Self-directed IRA custodians have access to account holder's funds, so it is important to choose someone who is trustworthy, reliable, and competent. The custodian is responsible for maintaining records, submitting information to the IRS, preparing statements and explaining the rules of the IRA to the client. Make a list of self-directed IRA custodians, and investigate each one thoroughly before signing up as a client.
A self-directed IRA custodian must be some form of banking institution, including a bank, credit union, savings and loan, trust company, or a licensed non-bank custodian. The first step in choosing the best custodian is to ask to see the custodial document from the custodian.
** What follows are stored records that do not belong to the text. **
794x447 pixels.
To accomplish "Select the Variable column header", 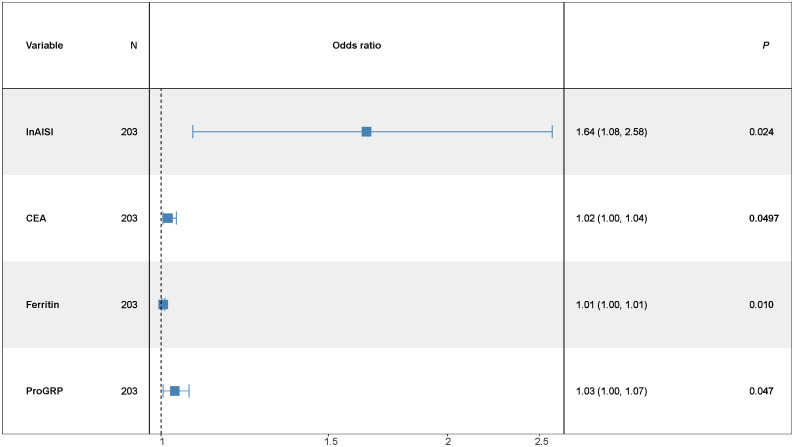I will 45,46.
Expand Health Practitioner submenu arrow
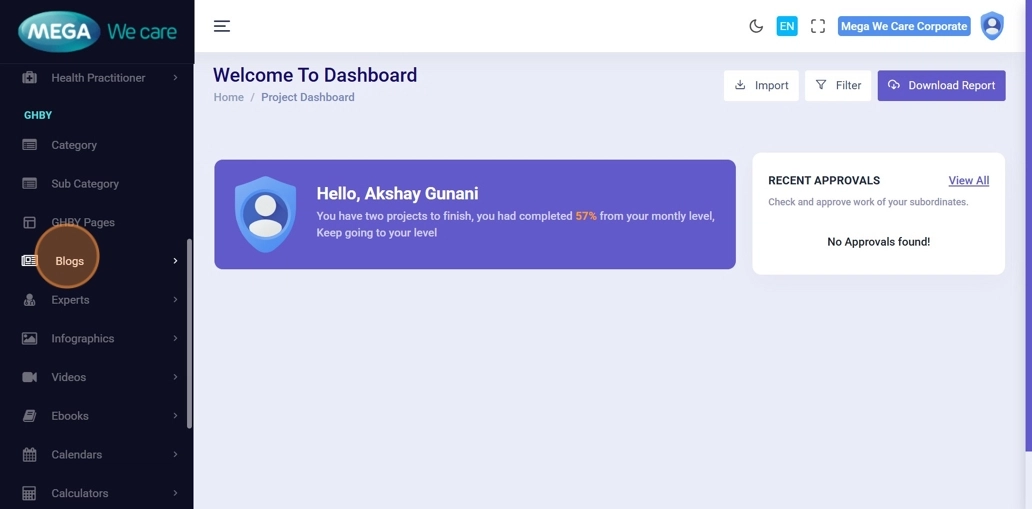This screenshot has width=1032, height=509. pos(175,78)
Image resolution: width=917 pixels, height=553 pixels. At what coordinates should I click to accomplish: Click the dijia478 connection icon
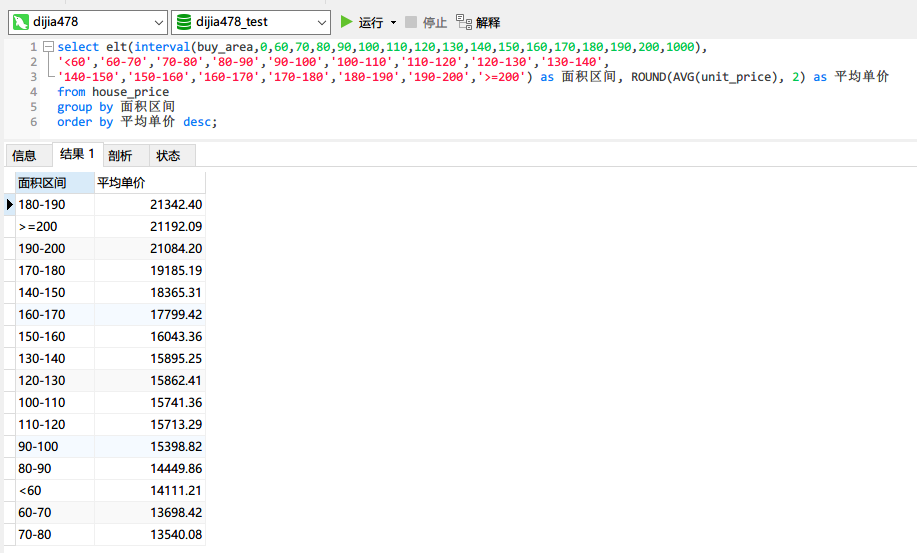click(20, 22)
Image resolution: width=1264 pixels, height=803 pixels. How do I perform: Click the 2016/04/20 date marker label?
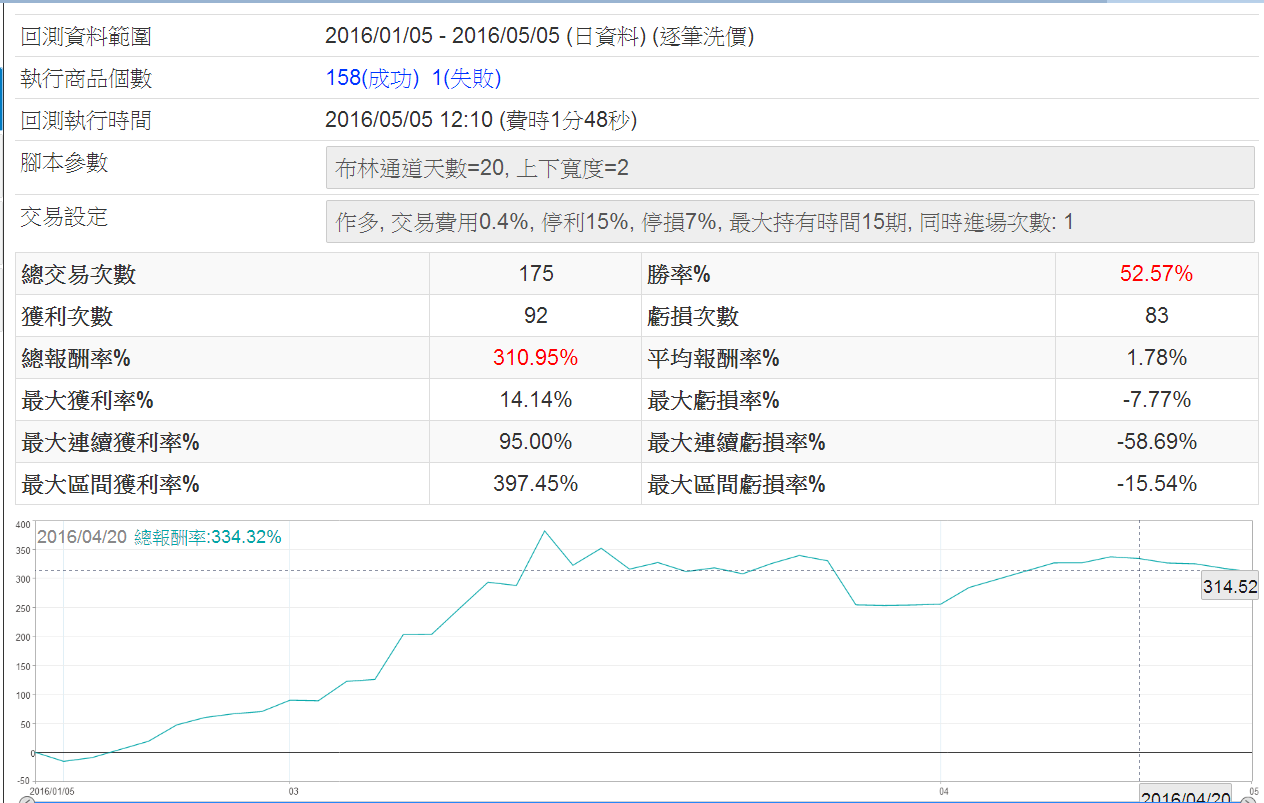[x=1186, y=796]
This document, IRS form 5305, is documentation that the company is permitted to act as an IRA custodian.
When you make the initial contact with an IRA custodian, ask for the regulator's contact information. Many of the questions you ask the custodian are also good questions to ask the regulator. It is important that the answers you get from the custodian align with the information given to you by the regulator.
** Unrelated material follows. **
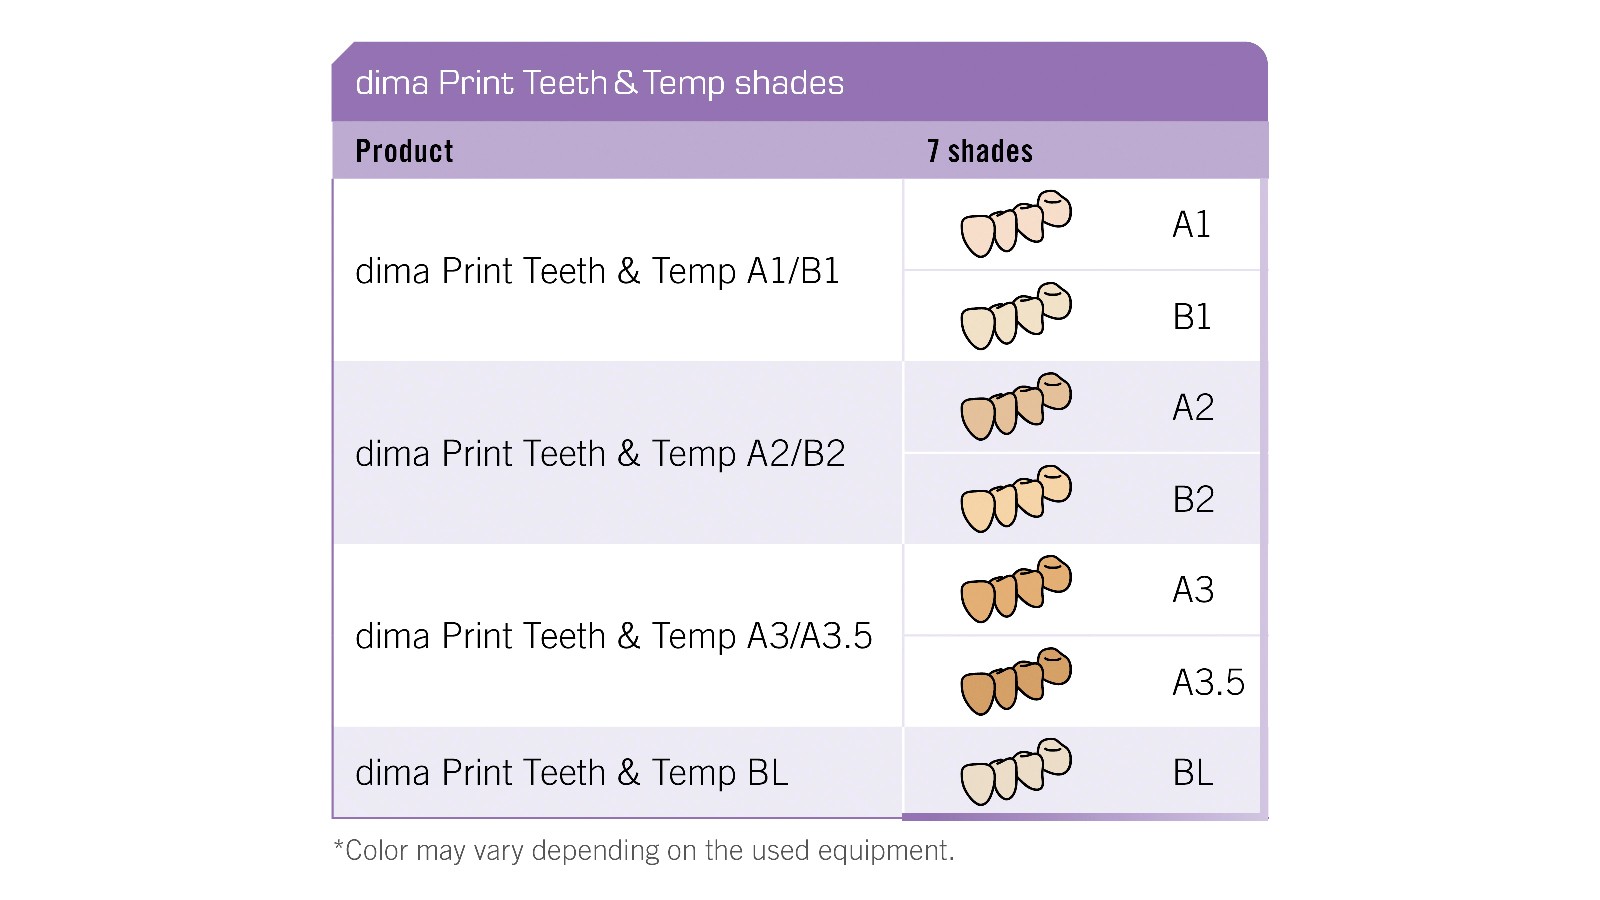1600x900 pixels.
Task: Select the BL shade label text
Action: pos(1193,773)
Some questions to ask both potential self-directed IRA custodians and regulators are what the value of customer assets held are, and how long the company has been in business. Ask the custodian if they outsource their administrative work. While many companies do this routinely, it is important to realize that these subcontractors do not receive the same regulation as self-directed IRA custodians. The strictest oversight is in companies that perform all duties in-house or contract to a wholly owned subsidiary of the custodial company.
Ask potential custodians what type of insurance they carry. It is important that any undirected funds be protected by FDIC insurance. The company should also have liability insurance as protection in the event of errors and omissions. Ask potential custodians if they provide educational seminars for their clients. Many do, but it is important that they are legitimate educational resources, and not used as a way to sell investments.
Contact the Better Business Bureau in the area where the potential custodian is located. A quick phone call or visit to their website can determine if the company has complaints lodged against it, how many, and how they were resolved. Take time to read the biographies of the board of directors as well as the company's principles. Look for a diverse group of members, rather than a board that contains several family members.